▸ REQUIRED WORK:
(1) List every government agency, program, or legislative body named by its proper name in the Medicare commentary below, in the order each first appears.
(2) Duplicate part of the Medicare commentary below word for word, starting at the words "I’m laughing even" and ending after "and the like.".

Ever curious, I asked the good people at the Centers for Medicare & Medicaid Services (CMS) for more background. Here is what a spokesman said:

Medicare does not pay for medical care provided outside the United States, with certain specific exceptions. The exceptions are when a beneficiary is traveling between the contiguous states to Alaska by the most direct route; when a beneficiary requires emergency care while near the U.S.-Canada border and the nearest emergency care is located on the Canadian side. Beneficiary is not covered otherwise when in another country. Also not covered when aboard a ship of foreign registry that is within 40 miles of a U.S. port.

Now, Social Security does far more than simply send payments to beneficiaries outside the U.S. Through bilateral agreements with many nations, the earnings of Americans who work in foreign countries can be credited to the earnings records on which their Social Security retirement benefits are based. Would it really be so hard to make Medicare similarly responsive to those beneficiaries who live and travel overseas? Providers of health care services in the U.S. might not be so happy. But if the customer here is the Medicare beneficiary, is there any doubt that he or she would be better off? Or that in the process, federal spending would be reduced?

I’m laughing even as I write these words because the prospect of Congress doing anything so helpful and logical these days is such a non-starter. And this reality, of course, is no laughing matter at all.

Not so coincidentally, the federal government has lots of employees around the world. The Federal Employee Health Benefits Program that insures them does not require people to come back to the U.S. for their health care needs. How silly that would be, right? It does operate an extensive program of overseas health insurance that somehow has managed to include things like networks of foreign health care providers, mail order pharmacies for drugs, and the like.

▸ THE DATA:
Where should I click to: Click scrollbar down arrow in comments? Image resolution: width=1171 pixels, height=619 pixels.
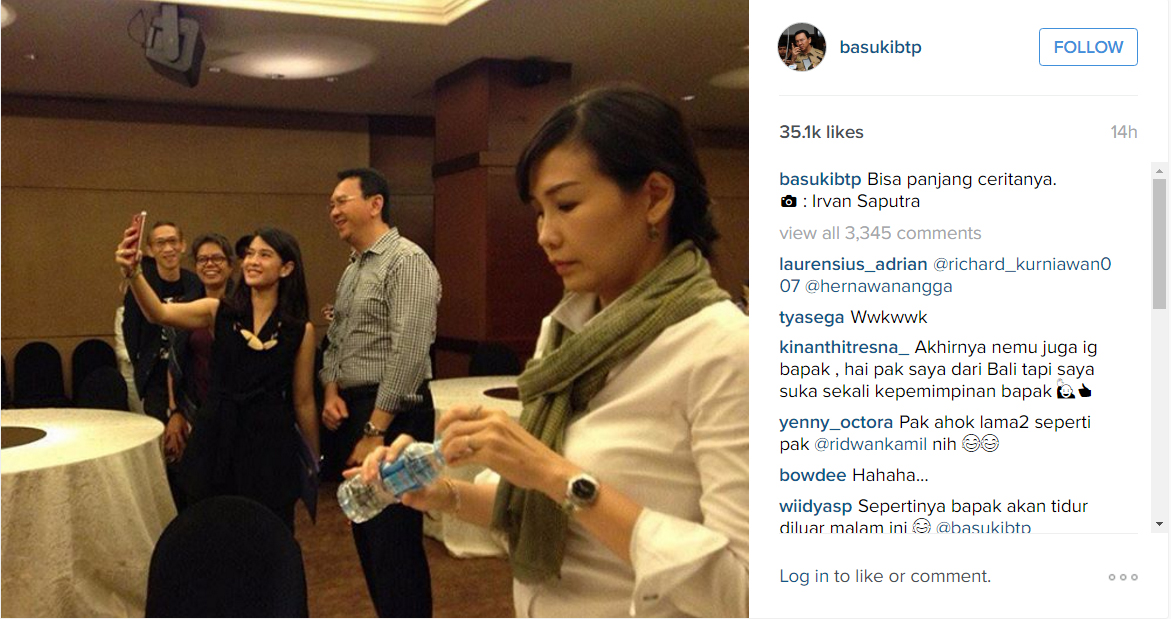tap(1159, 524)
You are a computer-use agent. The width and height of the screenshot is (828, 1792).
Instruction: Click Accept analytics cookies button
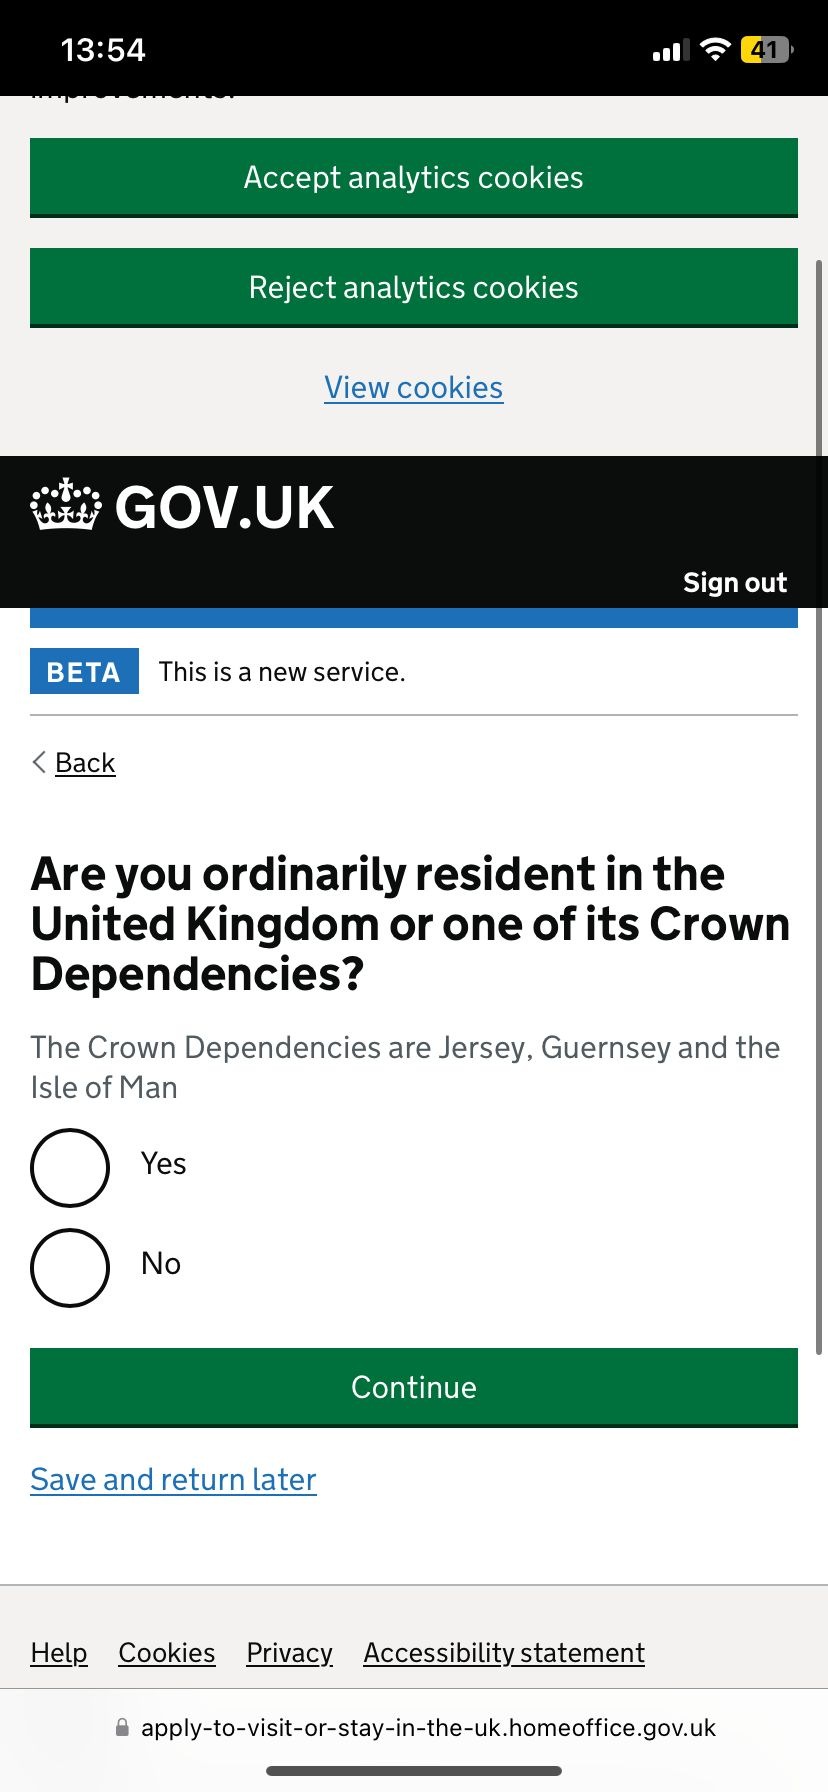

▸ RESPONSE LIST:
(1)
Centers for Medicare & Medicaid Services (CMS)
Medicare
Social Security
Congress
Federal Employee Health Benefits Program

(2)
I’m laughing even as I write these words because the prospect of Congress doing anything so helpful and logical these days is such a non-starter. And this reality, of course, is no laughing matter at all.

Not so coincidentally, the federal government has lots of employees around the world. The Federal Employee Health Benefits Program that insures them does not require people to come back to the U.S. for their health care needs. How silly that would be, right? It does operate an extensive program of overseas health insurance that somehow has managed to include things like networks of foreign health care providers, mail order pharmacies for drugs, and the like.